▶ Task prompt: Each record below must be reproduced exactly as it reads, with its images omitted.

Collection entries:
▬▬▬▬▬▬
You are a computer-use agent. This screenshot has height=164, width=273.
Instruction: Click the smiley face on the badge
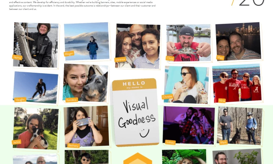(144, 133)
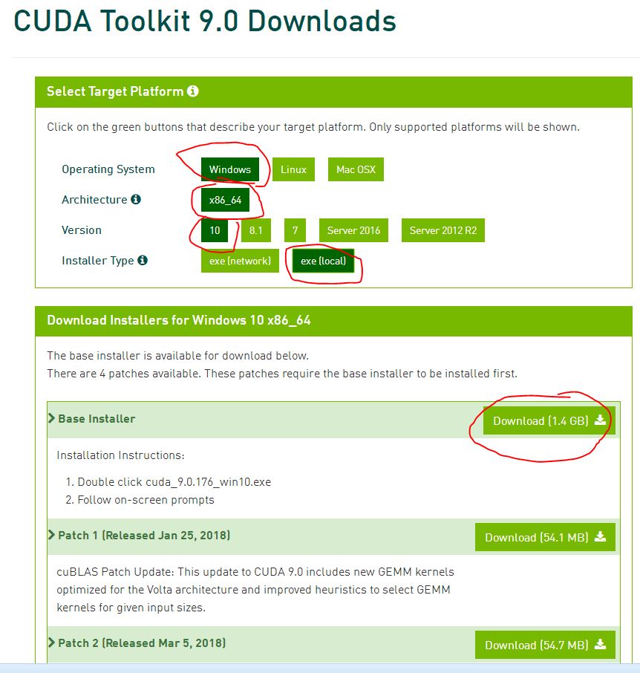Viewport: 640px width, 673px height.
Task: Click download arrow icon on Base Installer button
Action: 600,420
▬▬▬▬▬▬
▶ Result of this exercise:
You are a computer-use agent. This screenshot has height=164, width=273.
Instruction: Click the smiley face on the badge
(144, 133)
Viewport: 640px width, 673px height.
Task: Click download arrow icon on Base Installer button
Action: 600,420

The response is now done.